* Exercise requirements *
When you reach the line containing "Given: Click the" in the entries below, begin reproducing lines exactly, and stop once the line containing "The height and" is done.

* Available data *

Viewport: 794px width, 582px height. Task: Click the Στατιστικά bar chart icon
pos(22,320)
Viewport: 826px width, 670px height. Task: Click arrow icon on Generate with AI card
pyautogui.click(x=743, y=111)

--

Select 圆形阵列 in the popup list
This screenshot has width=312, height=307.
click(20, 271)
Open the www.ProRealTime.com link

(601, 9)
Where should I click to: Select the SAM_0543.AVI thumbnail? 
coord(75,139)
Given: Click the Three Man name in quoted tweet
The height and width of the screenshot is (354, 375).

* Solution for this exercise *
Given: Click the Three Man name in quoted tweet
The height and width of the screenshot is (354, 375).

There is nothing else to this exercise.